= WHAT YOU HAVE TO DO =
Write out the full listing below exactly as given.
BEGIN
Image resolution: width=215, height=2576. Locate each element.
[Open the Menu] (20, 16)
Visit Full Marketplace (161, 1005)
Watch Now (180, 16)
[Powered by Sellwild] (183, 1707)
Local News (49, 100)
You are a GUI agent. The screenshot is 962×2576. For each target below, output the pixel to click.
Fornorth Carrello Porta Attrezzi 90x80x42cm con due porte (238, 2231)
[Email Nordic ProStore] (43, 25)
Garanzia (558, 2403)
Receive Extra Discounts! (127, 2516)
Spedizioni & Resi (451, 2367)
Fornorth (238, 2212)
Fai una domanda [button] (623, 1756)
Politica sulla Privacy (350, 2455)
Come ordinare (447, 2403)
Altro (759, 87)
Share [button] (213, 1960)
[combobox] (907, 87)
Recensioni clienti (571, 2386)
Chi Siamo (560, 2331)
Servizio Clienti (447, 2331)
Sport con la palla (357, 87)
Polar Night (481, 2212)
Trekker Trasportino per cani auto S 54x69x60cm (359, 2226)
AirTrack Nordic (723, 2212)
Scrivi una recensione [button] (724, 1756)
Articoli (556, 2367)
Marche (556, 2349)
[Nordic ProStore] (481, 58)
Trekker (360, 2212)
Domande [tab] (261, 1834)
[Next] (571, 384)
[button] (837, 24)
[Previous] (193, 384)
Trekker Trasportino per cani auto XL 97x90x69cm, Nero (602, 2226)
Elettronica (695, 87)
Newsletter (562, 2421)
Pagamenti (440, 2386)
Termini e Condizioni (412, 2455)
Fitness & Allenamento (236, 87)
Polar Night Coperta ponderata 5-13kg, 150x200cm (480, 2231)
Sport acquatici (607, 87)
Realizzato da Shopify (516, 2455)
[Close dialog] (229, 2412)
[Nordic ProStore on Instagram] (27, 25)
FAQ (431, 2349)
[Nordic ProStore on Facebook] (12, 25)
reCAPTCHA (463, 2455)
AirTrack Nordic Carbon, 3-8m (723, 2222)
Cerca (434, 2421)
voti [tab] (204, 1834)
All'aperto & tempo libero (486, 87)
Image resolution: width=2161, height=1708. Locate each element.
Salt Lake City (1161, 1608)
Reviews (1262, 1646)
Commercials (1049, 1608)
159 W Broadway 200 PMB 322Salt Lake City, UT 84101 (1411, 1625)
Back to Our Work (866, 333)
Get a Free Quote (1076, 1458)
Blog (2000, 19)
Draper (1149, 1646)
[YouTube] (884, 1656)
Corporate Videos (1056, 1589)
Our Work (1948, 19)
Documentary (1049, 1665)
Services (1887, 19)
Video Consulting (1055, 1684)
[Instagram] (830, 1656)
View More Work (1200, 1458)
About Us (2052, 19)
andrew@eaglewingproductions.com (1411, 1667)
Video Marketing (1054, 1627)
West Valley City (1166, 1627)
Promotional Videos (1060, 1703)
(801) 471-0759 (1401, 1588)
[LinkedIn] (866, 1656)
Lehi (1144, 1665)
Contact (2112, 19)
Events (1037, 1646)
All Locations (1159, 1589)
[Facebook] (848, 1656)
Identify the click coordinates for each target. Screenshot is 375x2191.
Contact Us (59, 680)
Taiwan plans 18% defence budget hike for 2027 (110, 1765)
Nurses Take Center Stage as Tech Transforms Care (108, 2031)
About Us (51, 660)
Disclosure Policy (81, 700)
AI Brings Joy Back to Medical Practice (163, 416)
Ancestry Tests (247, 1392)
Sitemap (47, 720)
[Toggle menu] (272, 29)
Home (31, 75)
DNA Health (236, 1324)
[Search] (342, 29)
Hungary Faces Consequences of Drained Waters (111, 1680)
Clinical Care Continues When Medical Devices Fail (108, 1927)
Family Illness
END
= YOUR RESPONSE =
Image resolution: width=215, height=2576. Locate each element.
[Open the Menu] (20, 16)
Visit Full Marketplace (161, 1005)
Watch Now (180, 16)
[Powered by Sellwild] (183, 1707)
Local News (49, 100)
You are a GUI agent. The screenshot is 962×2576. For each target below, output the pixel to click.
Fornorth Carrello Porta Attrezzi 90x80x42cm con due porte (238, 2231)
[Email Nordic ProStore] (43, 25)
Garanzia (558, 2403)
Receive Extra Discounts! (127, 2516)
Spedizioni & Resi (451, 2367)
Fornorth (238, 2212)
Fai una domanda [button] (623, 1756)
Politica sulla Privacy (350, 2455)
Come ordinare (447, 2403)
Altro (759, 87)
Share [button] (213, 1960)
[combobox] (907, 87)
Recensioni clienti (571, 2386)
Chi Siamo (560, 2331)
Servizio Clienti (447, 2331)
Sport con la palla (357, 87)
Polar Night (481, 2212)
Trekker Trasportino per cani auto S 54x69x60cm (359, 2226)
AirTrack Nordic (723, 2212)
Scrivi una recensione [button] (724, 1756)
Articoli (556, 2367)
Marche (556, 2349)
[Nordic ProStore] (481, 58)
Trekker (360, 2212)
Domande [tab] (261, 1834)
[Next] (571, 384)
[button] (837, 24)
[Previous] (193, 384)
Trekker Trasportino per cani auto XL 97x90x69cm, Nero (602, 2226)
Elettronica (695, 87)
Newsletter (562, 2421)
Pagamenti (440, 2386)
Termini e Condizioni (412, 2455)
Fitness & Allenamento (236, 87)
Polar Night Coperta ponderata 5-13kg, 150x200cm (480, 2231)
Sport acquatici (607, 87)
Realizzato da Shopify (516, 2455)
[Close dialog] (229, 2412)
[Nordic ProStore on Instagram] (27, 25)
FAQ (431, 2349)
[Nordic ProStore on Facebook] (12, 25)
reCAPTCHA (463, 2455)
AirTrack Nordic Carbon, 3-8m (723, 2222)
Cerca (434, 2421)
voti [tab] (204, 1834)
All'aperto & tempo libero (486, 87)
Image resolution: width=2161, height=1708. Locate each element.
Salt Lake City (1161, 1608)
Reviews (1262, 1646)
Commercials (1049, 1608)
159 W Broadway 200 PMB 322Salt Lake City, UT 84101 (1411, 1625)
Back to Our Work (866, 333)
Get a Free Quote (1076, 1458)
Blog (2000, 19)
Draper (1149, 1646)
[YouTube] (884, 1656)
Corporate Videos (1056, 1589)
Our Work (1948, 19)
Documentary (1049, 1665)
Services (1887, 19)
Video Consulting (1055, 1684)
[Instagram] (830, 1656)
View More Work (1200, 1458)
About Us (2052, 19)
andrew@eaglewingproductions.com (1411, 1667)
Video Marketing (1054, 1627)
West Valley City (1166, 1627)
Promotional Videos (1060, 1703)
(801) 471-0759 (1401, 1588)
[LinkedIn] (866, 1656)
Lehi (1144, 1665)
Contact (2112, 19)
Events (1037, 1646)
All Locations (1159, 1589)
[Facebook] (848, 1656)
Identify the click coordinates for each target. Screenshot is 375x2191.
Contact Us (59, 680)
Taiwan plans 18% defence budget hike for 2027 (110, 1765)
Nurses Take Center Stage as Tech Transforms Care (108, 2031)
About Us (51, 660)
Disclosure Policy (81, 700)
AI Brings Joy Back to Medical Practice (163, 416)
Ancestry Tests (247, 1392)
Sitemap (47, 720)
[Toggle menu] (272, 29)
Home (31, 75)
DNA Health (236, 1324)
[Search] (342, 29)
Hungary Faces Consequences of Drained Waters (111, 1680)
Clinical Care Continues When Medical Devices Fail (108, 1927)
Family Illness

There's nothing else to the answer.